7.1 Chosen Approach: Methodology-First

Order:

  1. Define the methodology (phases, outputs, connections)
  2. Create workflows that implement the methodology
  3. Create agents that guide users through workflows
  4. Create examples that demonstrate the methodology

Reasoning:

  • The methodology IS the product
  • Agents serve the methodology, not vice versa
  • User is crystal clear on the workflow (already proven in WPS2C v4)
  • Not inventing new process, porting existing one

7.2 Detailed Order

Phase 1: Define the Methodology

Order Component File Status
1 Method Overview docs/method/wds-method-guide.md COMPLETE
2 Phase 1 Guide docs/method/phase-1-Product-exploration-guide.md COMPLETE
3 Phase 2 Guide docs/method/phase-2-trigger-mapping-guide.md COMPLETE
4 Phase 3 Guide docs/method/phase-3-PRD-Platform-guide.md COMPLETE
5 Phase 4 Guide docs/method/phase-4-ux-design-guide.md COMPLETE
6 Phase 5 Guide docs/method/phase-5-design-system-guide.md COMPLETE
7 Phase 6 Guide docs/method/phase-6-PRD-Finalization-guide.md COMPLETE

Methodology Phase Complete!

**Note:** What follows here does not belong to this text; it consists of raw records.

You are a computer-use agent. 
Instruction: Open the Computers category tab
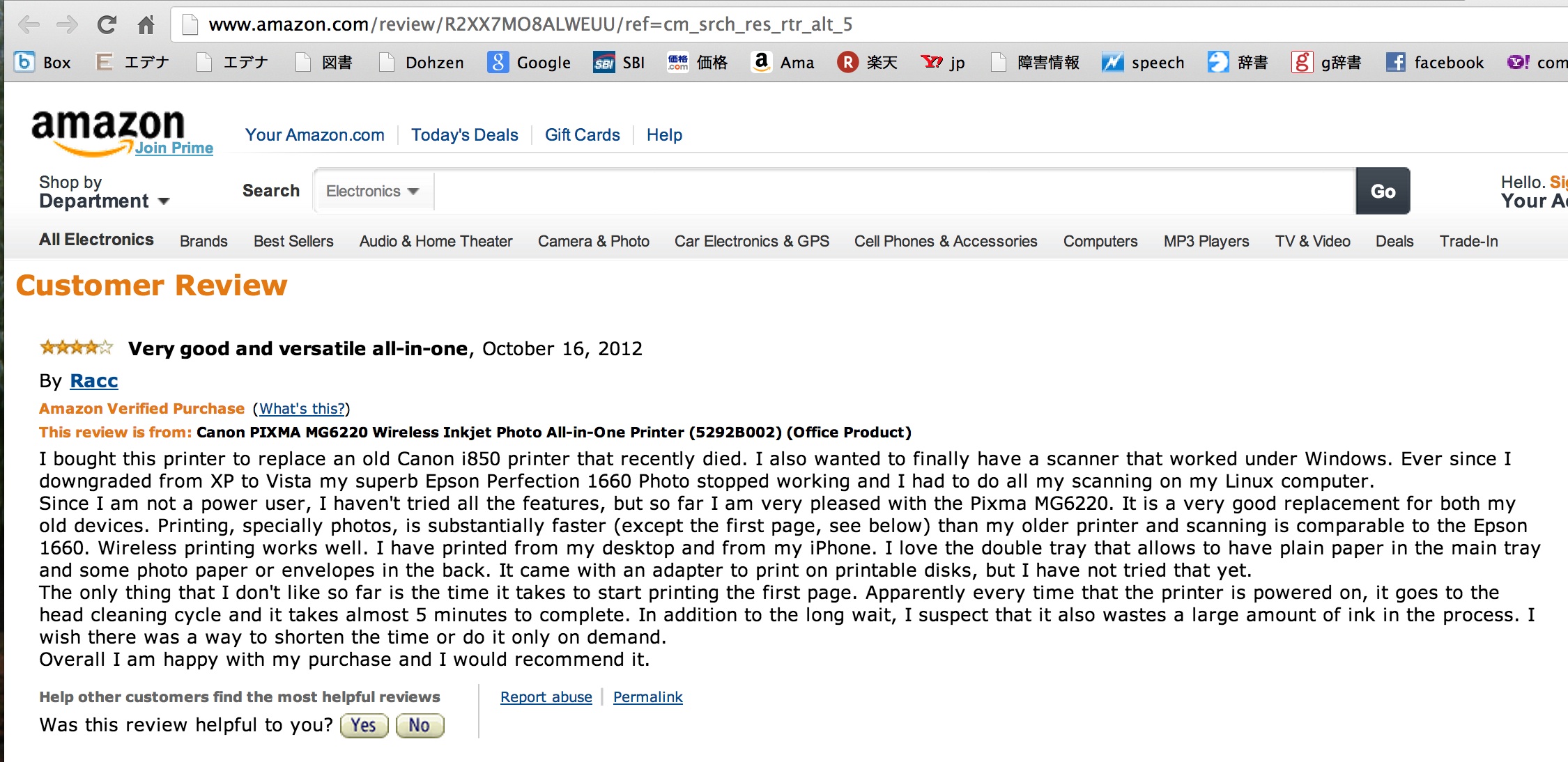tap(1100, 241)
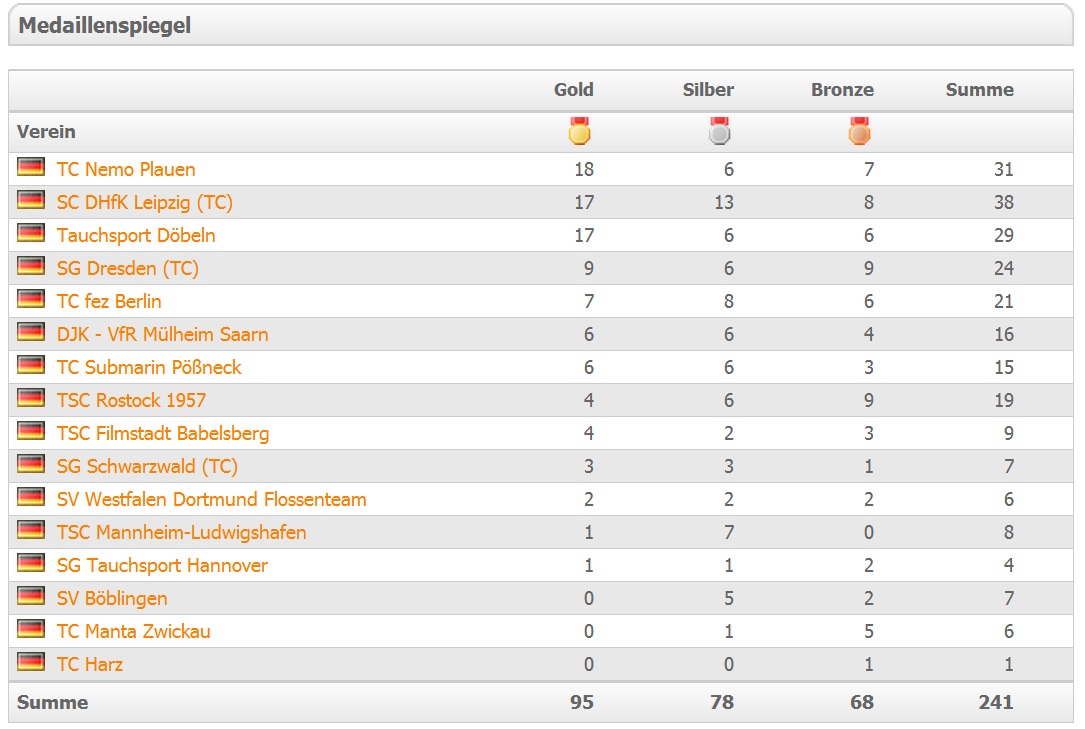Open the Tauchsport Döbeln club link
Viewport: 1085px width, 729px height.
136,235
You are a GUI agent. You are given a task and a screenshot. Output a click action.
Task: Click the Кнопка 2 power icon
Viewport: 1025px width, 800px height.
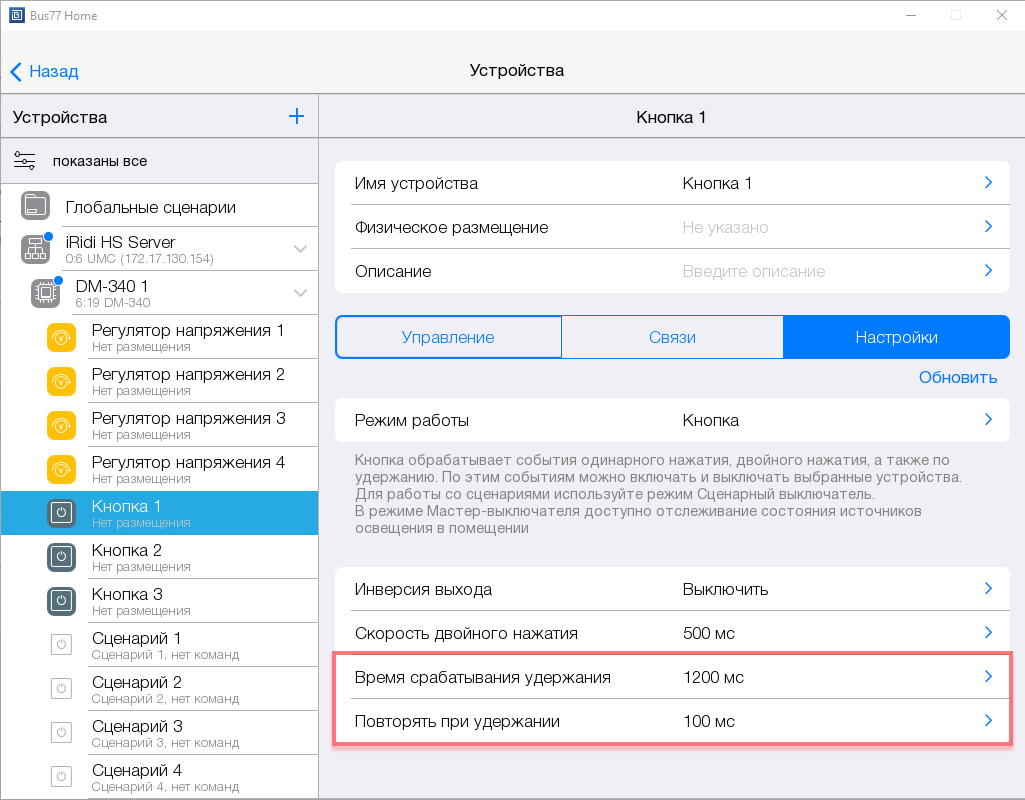coord(61,557)
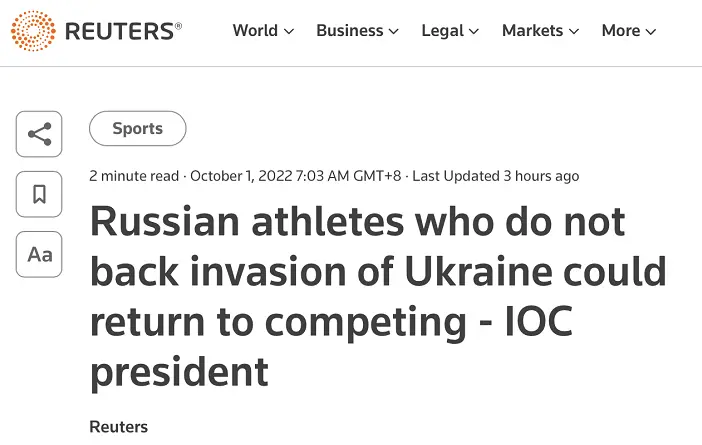This screenshot has height=445, width=702.
Task: Expand the chevron beside More
Action: (x=651, y=31)
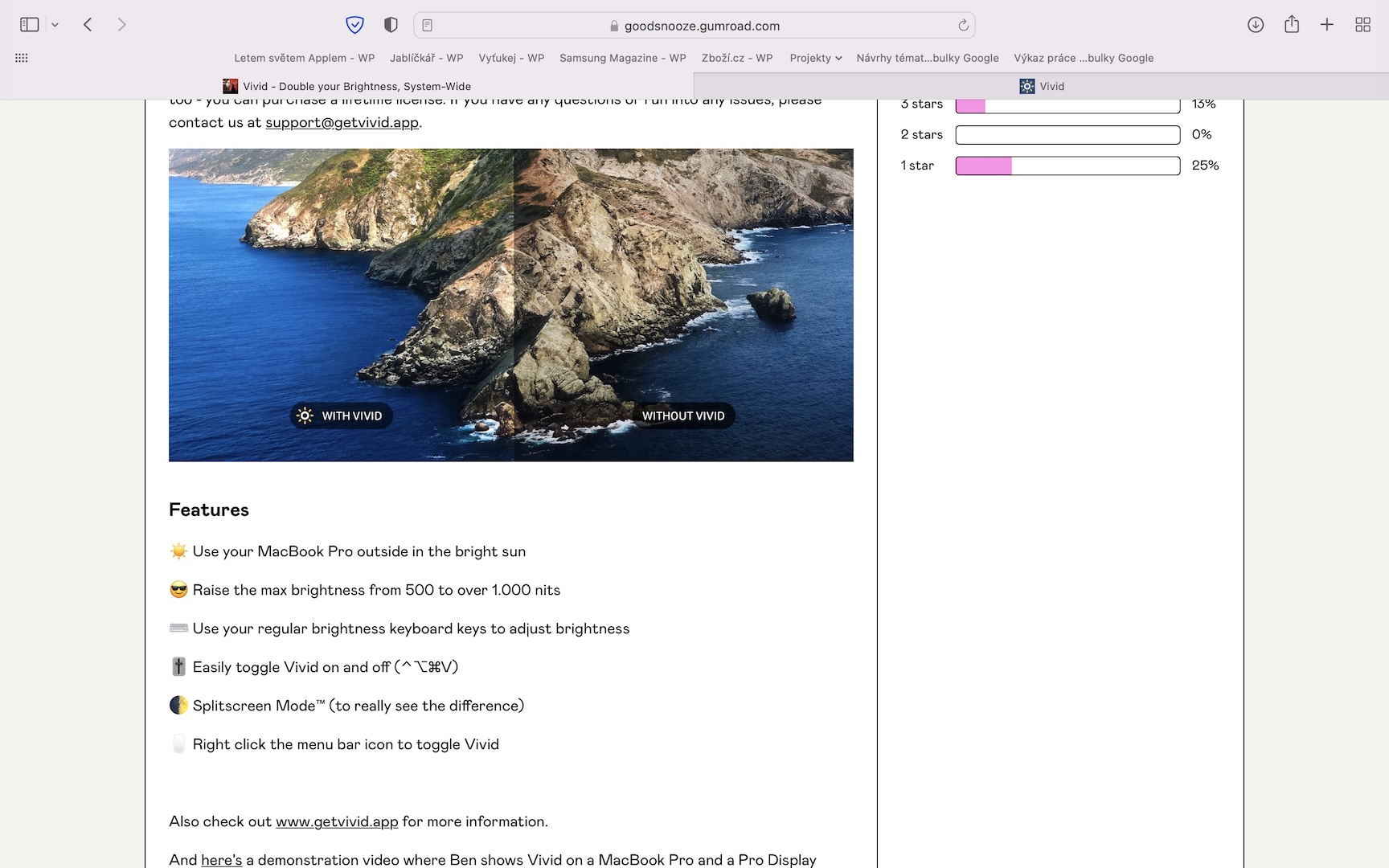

All phase guides refined with:

  • Positive language throughout (no "expensive problems", "kills projects", etc.)
  • Phase titles with artifacts in parentheses
  • Removed duration estimates (project-dependent)
  • Feature Impact Analysis with scoring system (Phase 2)
  • Step 4E: PRD Update during design (Phase 4)
  • Design System as optional parallel workflow (Phase 5)
  • PRD Finalization with continuous handoff model (Phase 6)
  • Unified naming conventions for Figma/Code integration
  • Code examples moved to templates/examples (not in guides)

Phase 2: Create Examples

Order Component Location Status
8 Dog Week Examples examples/dog-week-patterns/ TO CREATE
9 Conversation Examples examples/conversation-examples/ TO CREATE
10 Starter Project examples/starter-project/ TO CREATE
10b WDS Trigger Map examples/wds-trigger-map/ TO CREATE
10c Trigger Mapping Workshop workflows/trigger-mapping-workshop/ TO CREATE

WDS Trigger Map Example: Create a Trigger Map for WDS itself as a meta-example - shows the methodology applied to the methodology. Includes:

  • WDS Vision & SMART Objectives
  • Target Groups (designers, teams, agencies)
  • Personas with alliterative names
  • Usage goals (positive & negative)
  • Visual trigger map diagram

This serves as both documentation and inspiration for users.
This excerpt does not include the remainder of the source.